The records
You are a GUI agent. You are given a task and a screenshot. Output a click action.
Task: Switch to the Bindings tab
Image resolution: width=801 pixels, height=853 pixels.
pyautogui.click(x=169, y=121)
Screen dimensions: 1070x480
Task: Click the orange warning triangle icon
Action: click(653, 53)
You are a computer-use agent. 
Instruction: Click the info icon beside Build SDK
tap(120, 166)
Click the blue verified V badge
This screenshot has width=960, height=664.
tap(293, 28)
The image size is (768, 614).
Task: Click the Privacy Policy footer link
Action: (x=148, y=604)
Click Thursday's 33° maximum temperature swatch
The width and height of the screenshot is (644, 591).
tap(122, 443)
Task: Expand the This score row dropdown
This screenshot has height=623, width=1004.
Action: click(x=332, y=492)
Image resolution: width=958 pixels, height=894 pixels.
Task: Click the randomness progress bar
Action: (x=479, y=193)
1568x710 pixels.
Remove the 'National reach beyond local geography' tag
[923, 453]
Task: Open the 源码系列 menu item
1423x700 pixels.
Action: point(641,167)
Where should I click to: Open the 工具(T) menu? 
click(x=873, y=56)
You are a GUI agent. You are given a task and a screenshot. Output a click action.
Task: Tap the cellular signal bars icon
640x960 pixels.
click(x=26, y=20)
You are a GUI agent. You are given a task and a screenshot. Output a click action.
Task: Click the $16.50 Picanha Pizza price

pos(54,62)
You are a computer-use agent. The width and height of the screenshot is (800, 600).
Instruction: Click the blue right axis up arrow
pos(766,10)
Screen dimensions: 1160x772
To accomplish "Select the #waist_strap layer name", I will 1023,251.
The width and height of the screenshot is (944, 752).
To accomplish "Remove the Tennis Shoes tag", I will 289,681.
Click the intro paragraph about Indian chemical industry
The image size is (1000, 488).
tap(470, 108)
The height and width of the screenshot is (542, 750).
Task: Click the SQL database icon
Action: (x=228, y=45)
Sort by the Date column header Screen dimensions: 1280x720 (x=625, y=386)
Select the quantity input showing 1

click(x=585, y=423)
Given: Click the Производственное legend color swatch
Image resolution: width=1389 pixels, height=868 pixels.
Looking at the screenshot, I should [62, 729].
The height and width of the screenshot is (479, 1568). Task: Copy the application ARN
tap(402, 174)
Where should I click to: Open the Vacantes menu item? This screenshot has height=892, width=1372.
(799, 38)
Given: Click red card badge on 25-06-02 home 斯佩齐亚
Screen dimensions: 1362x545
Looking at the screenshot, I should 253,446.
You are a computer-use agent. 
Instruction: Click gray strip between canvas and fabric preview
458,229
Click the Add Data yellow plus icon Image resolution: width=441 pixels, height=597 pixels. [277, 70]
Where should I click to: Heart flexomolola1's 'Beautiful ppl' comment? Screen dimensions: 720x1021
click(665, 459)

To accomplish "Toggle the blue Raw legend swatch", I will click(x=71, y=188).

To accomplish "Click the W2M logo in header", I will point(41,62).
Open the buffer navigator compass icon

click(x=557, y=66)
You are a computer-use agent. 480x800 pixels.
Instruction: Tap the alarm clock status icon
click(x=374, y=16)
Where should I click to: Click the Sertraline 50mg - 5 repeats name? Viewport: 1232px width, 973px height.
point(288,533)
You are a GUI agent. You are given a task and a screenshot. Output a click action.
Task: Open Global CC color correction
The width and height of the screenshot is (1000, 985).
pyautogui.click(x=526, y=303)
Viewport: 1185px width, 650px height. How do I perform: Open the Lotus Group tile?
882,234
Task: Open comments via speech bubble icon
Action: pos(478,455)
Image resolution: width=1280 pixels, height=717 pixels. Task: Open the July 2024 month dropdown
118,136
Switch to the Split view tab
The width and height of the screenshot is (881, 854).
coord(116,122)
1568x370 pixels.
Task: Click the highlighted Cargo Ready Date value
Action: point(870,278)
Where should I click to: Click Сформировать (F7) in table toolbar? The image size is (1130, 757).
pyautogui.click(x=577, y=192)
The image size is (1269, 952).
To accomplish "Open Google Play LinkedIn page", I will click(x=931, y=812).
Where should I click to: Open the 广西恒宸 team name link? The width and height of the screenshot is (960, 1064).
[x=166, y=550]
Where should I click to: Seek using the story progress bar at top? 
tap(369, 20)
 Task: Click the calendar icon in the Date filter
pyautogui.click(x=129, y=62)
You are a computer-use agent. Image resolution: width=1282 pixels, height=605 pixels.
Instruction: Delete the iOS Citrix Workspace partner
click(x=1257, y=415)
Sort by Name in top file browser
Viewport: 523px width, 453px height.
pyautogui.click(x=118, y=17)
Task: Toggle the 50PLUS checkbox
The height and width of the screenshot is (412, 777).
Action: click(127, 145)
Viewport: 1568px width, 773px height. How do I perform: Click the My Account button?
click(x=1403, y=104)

What you should do
Word for word, return all of the records.

Result
You are a GUI agent. You are given a task and a screenshot. Output a click action.
Task: Switch to the Bindings tab
Image resolution: width=801 pixels, height=853 pixels.
pyautogui.click(x=169, y=121)
Screen dimensions: 1070x480
Task: Click the orange warning triangle icon
Action: click(653, 53)
You are a computer-use agent. 
Instruction: Click the info icon beside Build SDK
tap(120, 166)
Click the blue verified V badge
This screenshot has width=960, height=664.
tap(293, 28)
The image size is (768, 614).
Task: Click the Privacy Policy footer link
Action: (x=148, y=604)
Click Thursday's 33° maximum temperature swatch
The width and height of the screenshot is (644, 591).
tap(122, 443)
Task: Expand the This score row dropdown
This screenshot has height=623, width=1004.
Action: click(x=332, y=492)
Image resolution: width=958 pixels, height=894 pixels.
Task: Click the randomness progress bar
Action: (x=479, y=193)
1568x710 pixels.
Remove the 'National reach beyond local geography' tag
[923, 453]
Task: Open the 源码系列 menu item
1423x700 pixels.
Action: point(641,167)
Where should I click to: Open the 工具(T) menu? 
click(x=873, y=56)
You are a GUI agent. You are given a task and a screenshot. Output a click action.
Task: Tap the cellular signal bars icon
640x960 pixels.
click(x=26, y=20)
You are a GUI agent. You are given a task and a screenshot. Output a click action.
Task: Click the $16.50 Picanha Pizza price

pos(54,62)
You are a computer-use agent. The width and height of the screenshot is (800, 600).
Instruction: Click the blue right axis up arrow
pos(766,10)
Screen dimensions: 1160x772
To accomplish "Select the #waist_strap layer name", I will 1023,251.
The width and height of the screenshot is (944, 752).
To accomplish "Remove the Tennis Shoes tag", I will 289,681.
Click the intro paragraph about Indian chemical industry
The image size is (1000, 488).
tap(470, 108)
The height and width of the screenshot is (542, 750).
Task: Click the SQL database icon
Action: (x=228, y=45)
Sort by the Date column header Screen dimensions: 1280x720 (x=625, y=386)
Select the quantity input showing 1

click(x=585, y=423)
Given: Click the Производственное legend color swatch
Image resolution: width=1389 pixels, height=868 pixels.
Looking at the screenshot, I should [62, 729].
The height and width of the screenshot is (479, 1568). Task: Copy the application ARN
tap(402, 174)
Where should I click to: Open the Vacantes menu item? This screenshot has height=892, width=1372.
(799, 38)
Given: Click red card badge on 25-06-02 home 斯佩齐亚
Screen dimensions: 1362x545
Looking at the screenshot, I should 253,446.
You are a computer-use agent. 
Instruction: Click gray strip between canvas and fabric preview
458,229
Click the Add Data yellow plus icon Image resolution: width=441 pixels, height=597 pixels. [277, 70]
Where should I click to: Heart flexomolola1's 'Beautiful ppl' comment? Screen dimensions: 720x1021
click(665, 459)

To accomplish "Toggle the blue Raw legend swatch", I will click(x=71, y=188).

To accomplish "Click the W2M logo in header", I will point(41,62).
Open the buffer navigator compass icon

click(x=557, y=66)
You are a computer-use agent. 480x800 pixels.
Instruction: Tap the alarm clock status icon
click(x=374, y=16)
Where should I click to: Click the Sertraline 50mg - 5 repeats name? Viewport: 1232px width, 973px height.
point(288,533)
You are a GUI agent. You are given a task and a screenshot. Output a click action.
Task: Open Global CC color correction
The width and height of the screenshot is (1000, 985).
pyautogui.click(x=526, y=303)
Viewport: 1185px width, 650px height. How do I perform: Open the Lotus Group tile?
882,234
Task: Open comments via speech bubble icon
Action: pos(478,455)
Image resolution: width=1280 pixels, height=717 pixels. Task: Open the July 2024 month dropdown
118,136
Switch to the Split view tab
The width and height of the screenshot is (881, 854).
coord(116,122)
1568x370 pixels.
Task: Click the highlighted Cargo Ready Date value
Action: point(870,278)
Where should I click to: Click Сформировать (F7) in table toolbar? The image size is (1130, 757).
pyautogui.click(x=577, y=192)
The image size is (1269, 952).
To accomplish "Open Google Play LinkedIn page", I will click(x=931, y=812).
Where should I click to: Open the 广西恒宸 team name link? The width and height of the screenshot is (960, 1064).
[x=166, y=550]
Where should I click to: Seek using the story progress bar at top? 
tap(369, 20)
 Task: Click the calendar icon in the Date filter
pyautogui.click(x=129, y=62)
You are a computer-use agent. Image resolution: width=1282 pixels, height=605 pixels.
Instruction: Delete the iOS Citrix Workspace partner
click(x=1257, y=415)
Sort by Name in top file browser
Viewport: 523px width, 453px height.
pyautogui.click(x=118, y=17)
Task: Toggle the 50PLUS checkbox
The height and width of the screenshot is (412, 777).
Action: click(127, 145)
Viewport: 1568px width, 773px height. How do I perform: Click the My Account button?
click(x=1403, y=104)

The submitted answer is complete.